Given problem 1:
From the essay on the Fourth of July, list each difficulty the American colonists faced in their fight for independence.
Given problem 2:
Resume the essay on the Fourth of July after its final sentence.

Page extract:
The signing of the Declaration of Independence was a glorious day for our country’s history. With a stroke of a pen, our founders sealed an enduring document representing the triumph of liberty over tyranny. And yet, centuries after this, one of the most important events in our country’s history, it’s easy to gloss over the Fourth of July as just another holiday.

To appreciate why our independence from the British crown is not only a cause worth celebrating, but also defending, we must remember what our founding fathers fought and died for.

As the history books tell us, our country’s struggle for independence was not easy. Besides being clearly outnumbered and lacking an organized army, the world looked skeptically at our cause. In a world where kingdoms and monarchies were the norm, the idea that governments must derive their just powers from the consent of the governed was indeed revolutionary. In short, the prevailing wisdom was that mankind could not govern itself.

And yet, thousands upon thousands of American colonists joined the fight for independence despite the seemingly insurmountable odds. What compelled so many to fight, knowing that they could easily perish against the greatest naval power of the day?

Perhaps one of the most revealing answers to this question was given by Captain Levi Preston, a Revolutionary War veteran, decades after the fight for independence. In historian Matthew Spalding’s book “Why We Still Hold These Truths,” we learn that Captain Preston was not motivated to fight because of the Stamp Act or after reading the writings of John Locke. Instead, Captain Scott responded, “…What we meant in going for those redcoats was this: we always had governed ourselves, and we always meant to. They didn’t mean we should.”

This pithy but powerful sentiment conveys man’s strong, simple desire to live free — and helps explain why we have always been skeptical of being told what to do.

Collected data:
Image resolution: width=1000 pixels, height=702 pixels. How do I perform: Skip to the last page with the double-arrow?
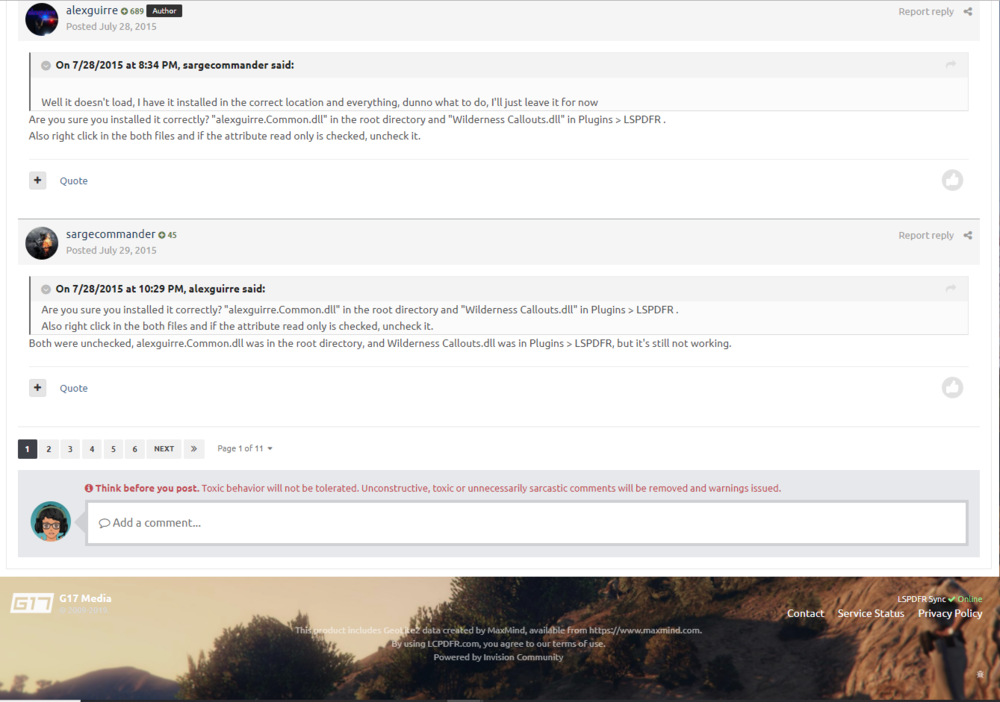(x=194, y=449)
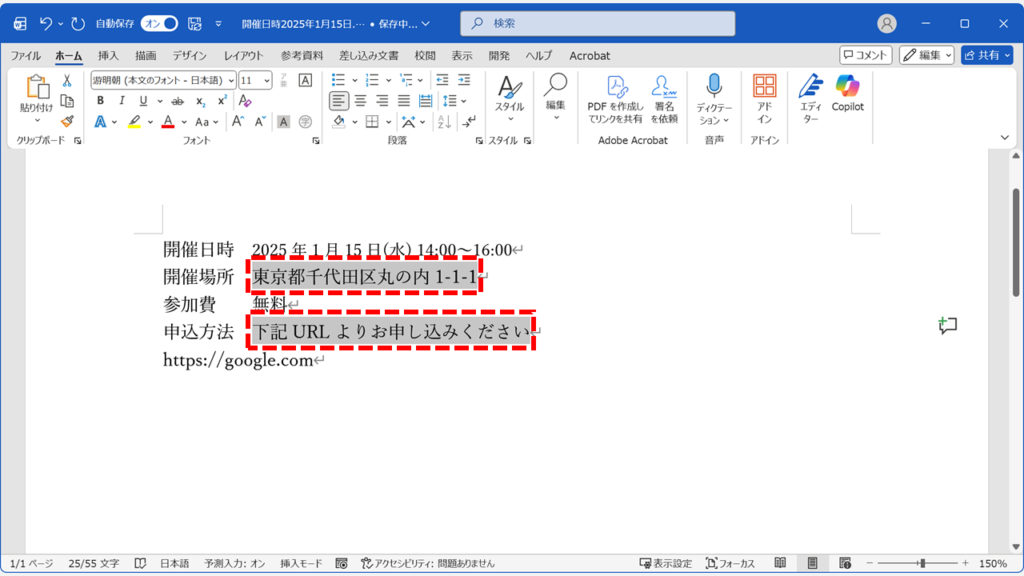Expand the font size dropdown
This screenshot has width=1024, height=576.
pos(266,80)
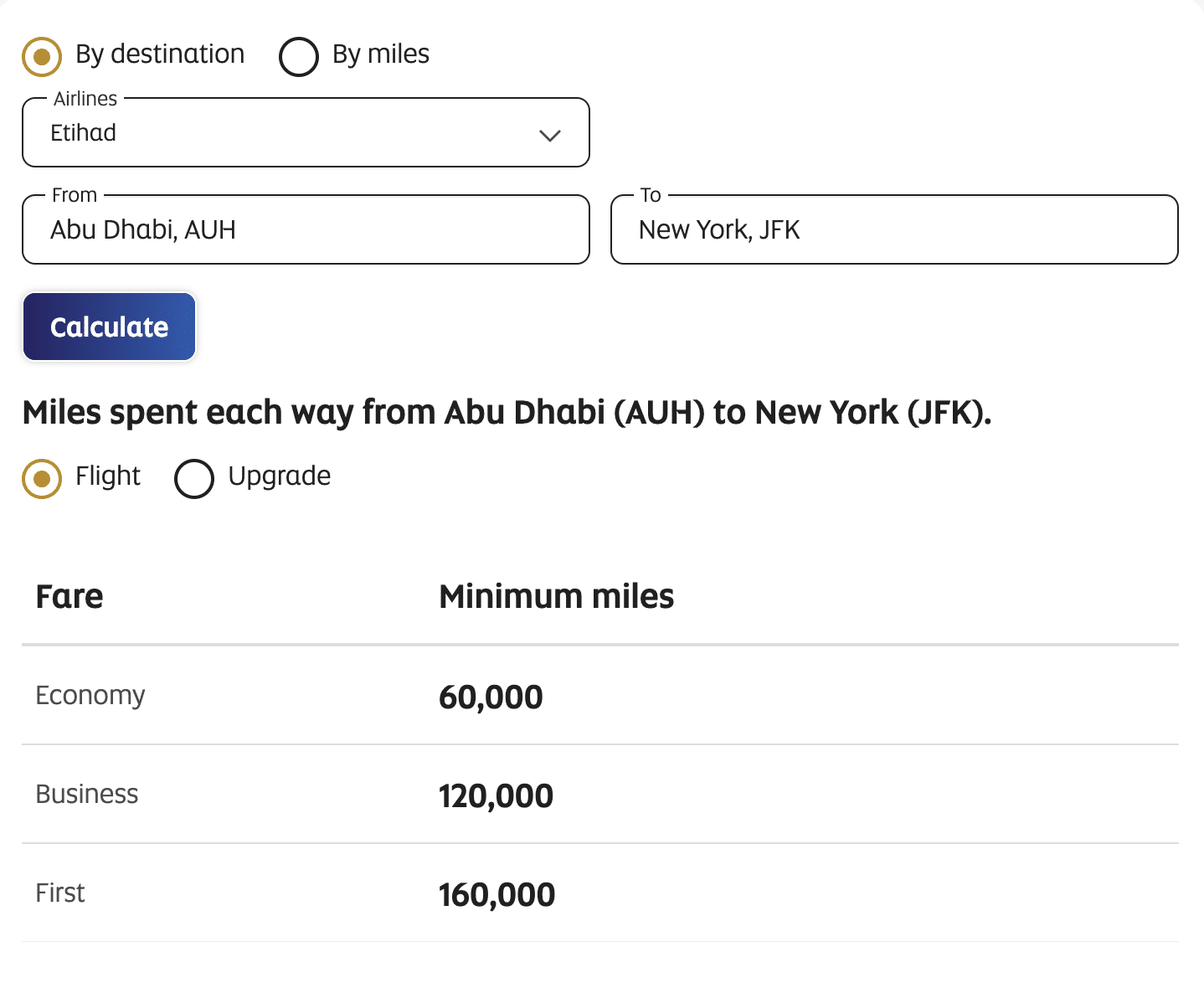Image resolution: width=1204 pixels, height=983 pixels.
Task: Select the Economy fare row label
Action: coord(90,696)
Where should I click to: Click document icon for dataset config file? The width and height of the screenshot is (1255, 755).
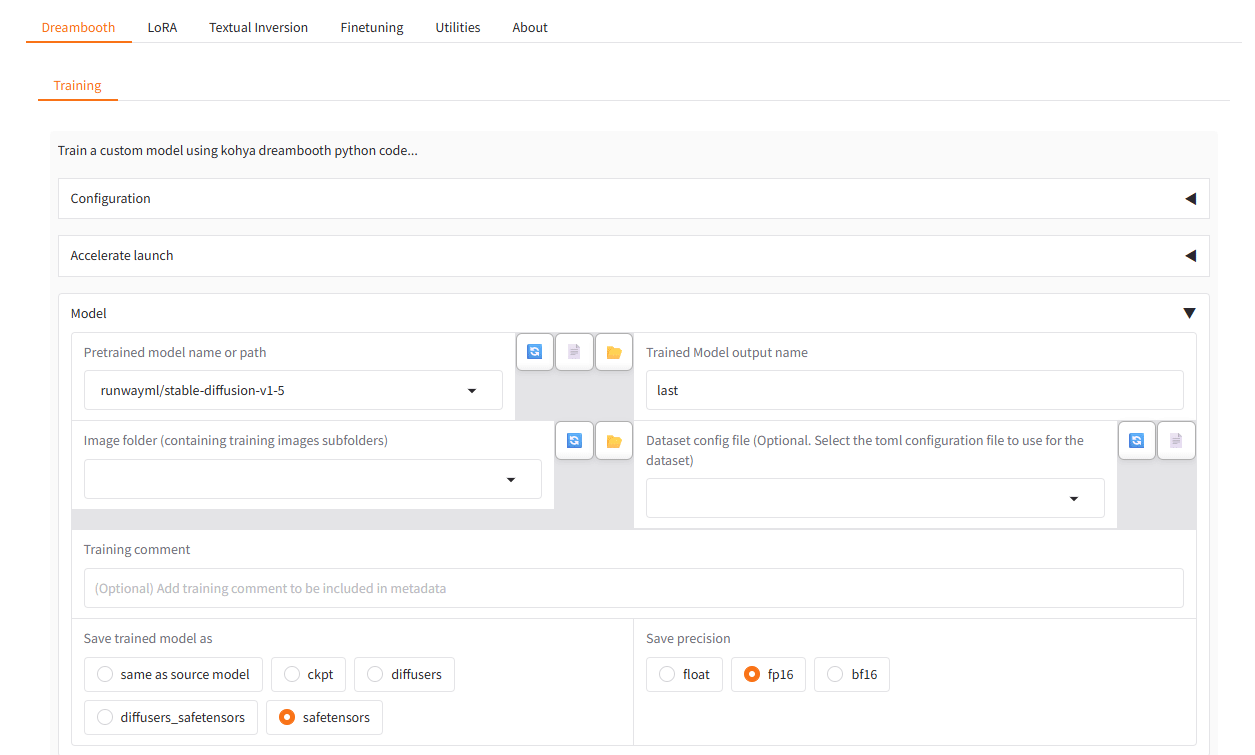pos(1176,440)
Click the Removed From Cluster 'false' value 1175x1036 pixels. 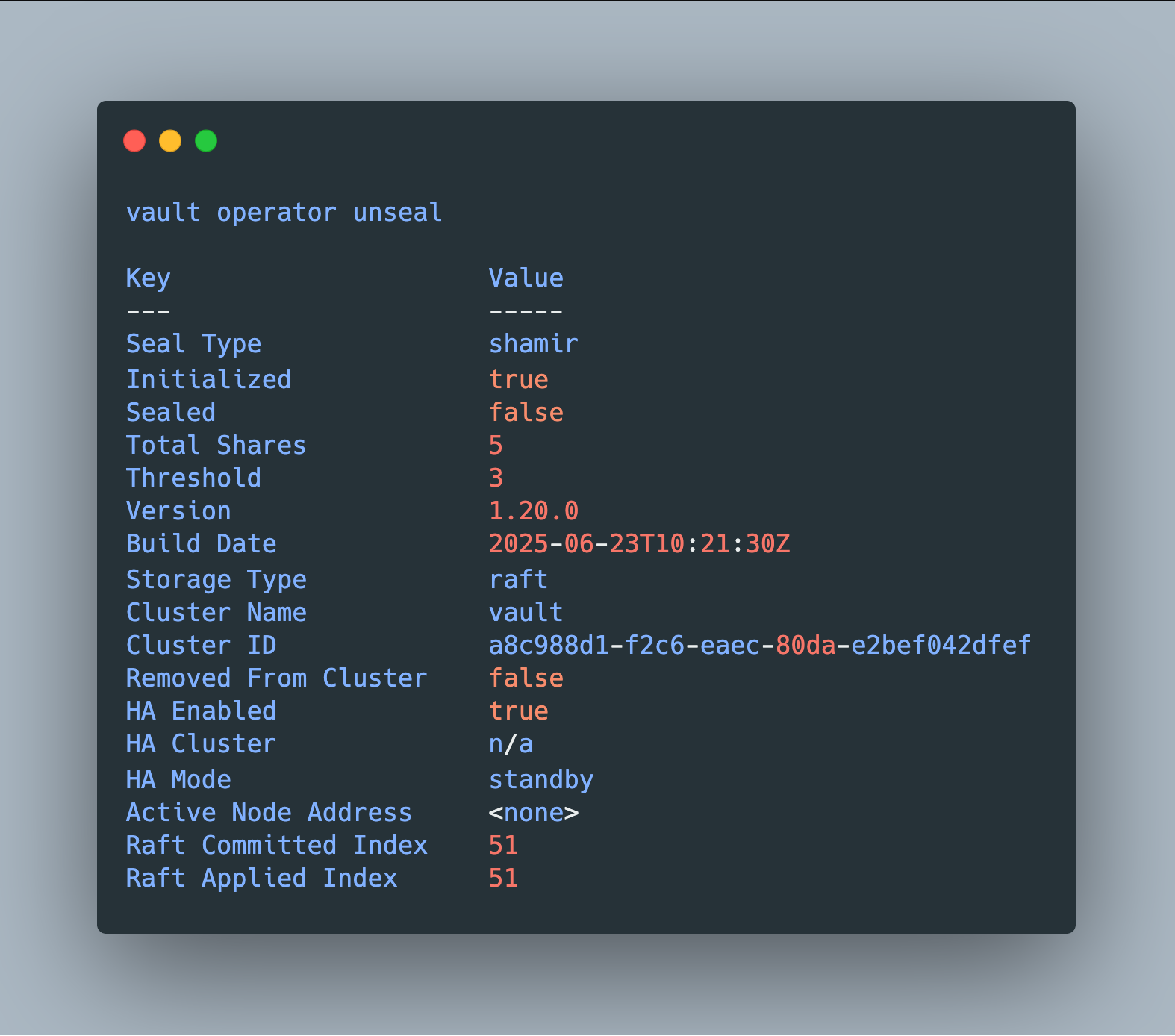tap(526, 678)
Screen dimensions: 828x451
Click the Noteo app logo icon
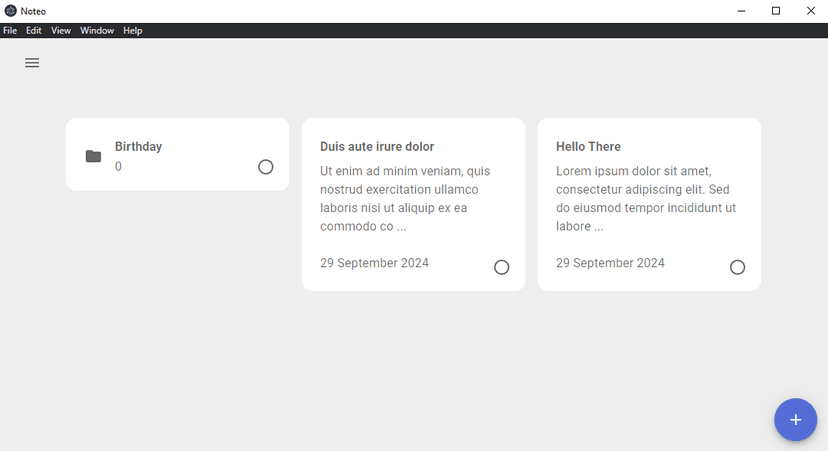(11, 11)

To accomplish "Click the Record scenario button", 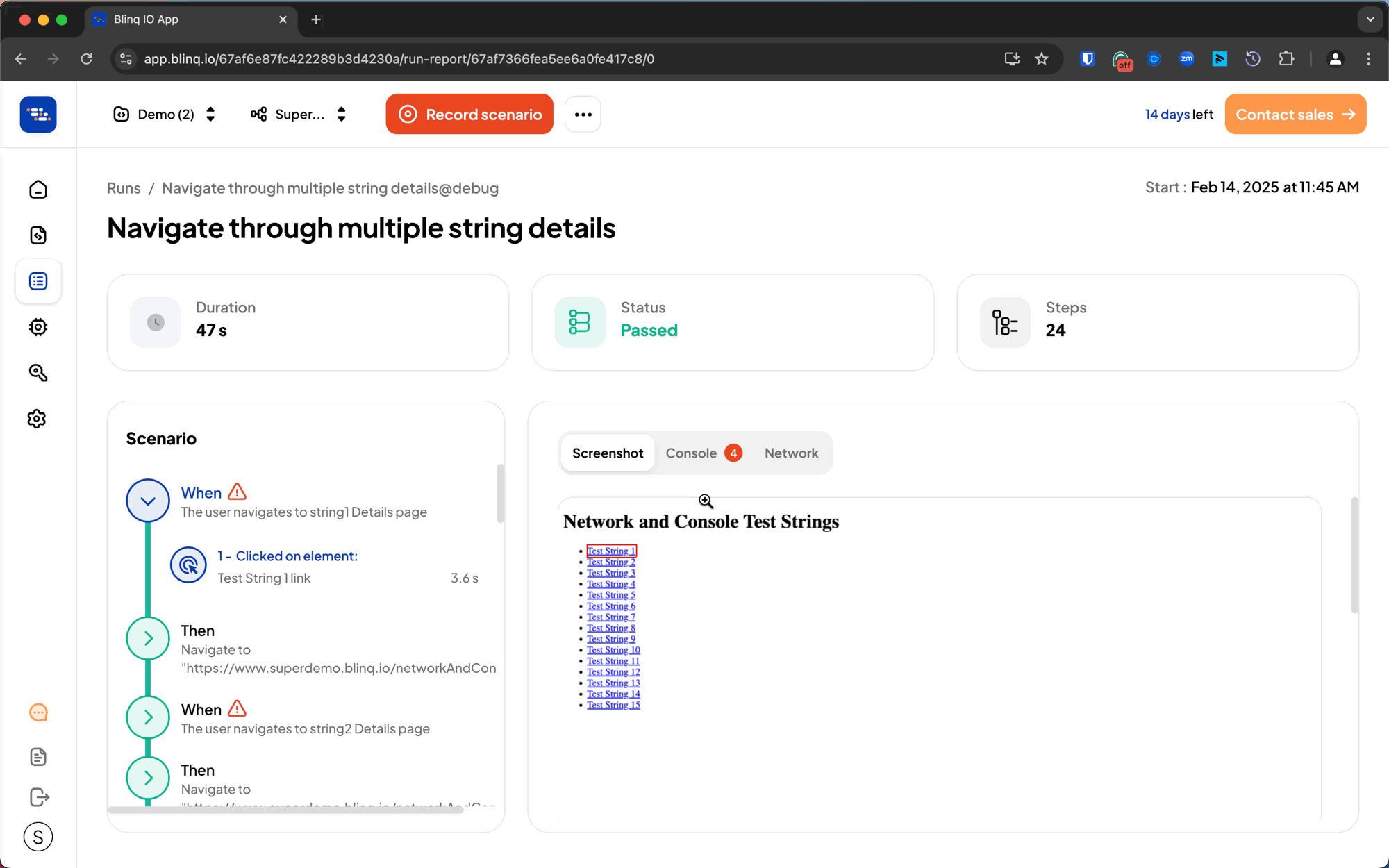I will [469, 115].
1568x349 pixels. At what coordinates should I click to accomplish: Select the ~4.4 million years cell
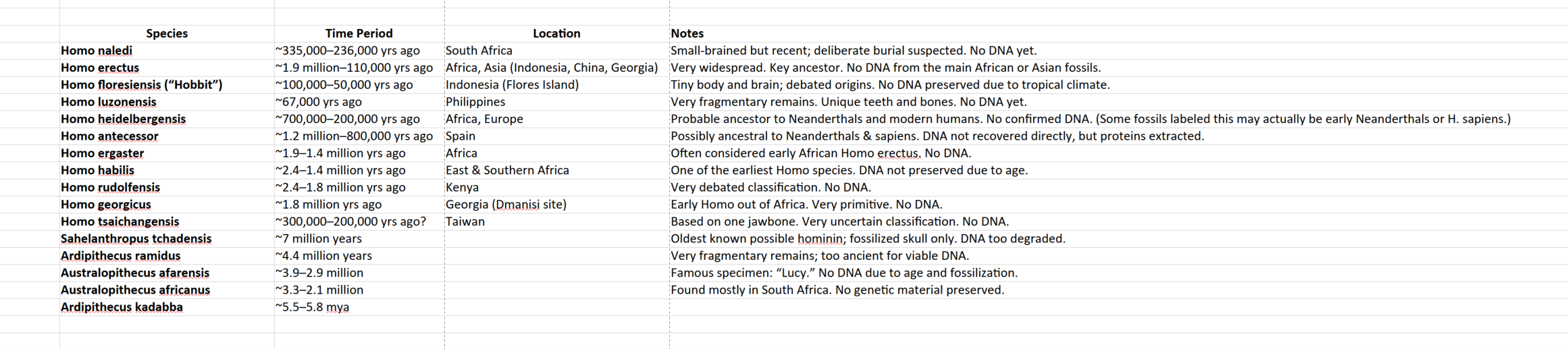coord(359,256)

Right answer 1:
- They were clearly outnumbered.
- They lacked an organized army.
- The world looked skeptically at their cause, since the prevailing wisdom held that mankind could not govern itself.
- They were fighting the greatest naval power of the day.

Right answer 2:
Of course, summoning the will to fight is one thing, but agreeing to tough it out when the surroundings are bleak is a distinctly different proposition. And yet that’s precisely what every soldier in the revolutionary army did as they faced the elements, lost limbs, shed blood and went for days without food — all for the cause of independence and freedom. As Thomas Paine so eloquently put it, “These are the times that try men’s souls.”

And in one of the most remarkable expressions of blind determination and bravery, the man who would later become our first president would lead an expedition on the choppy and icy waters of the Delaware River to capture and kill nearly 1,000 Hessians in the Battle of Trenton.

This scene was far removed from the hot and humid Assembly Room in Philadelphia where our Founding Father’s first gathered to sign the Declaration of Independence on that fourth day of July, 1776. We celebrate this day, and not other decisive days in our country’s fight for independence — and yet they are no less significant.

The ideas embodied in the Declaration of Independence are worth celebrating and defending, particularly today. All around us, we are witnessing an insidious encroachment on our liberties by an ever-more intrusive and far-reaching federal government that promises us the world.

On this Fourth of July, let’s pause to reflect on our country’s anniversary of independence, but also its struggle. And let us remember that at that heart of what makes our country is exceptional is our country’s founding, rooted in the triumph of liberty over tyranny.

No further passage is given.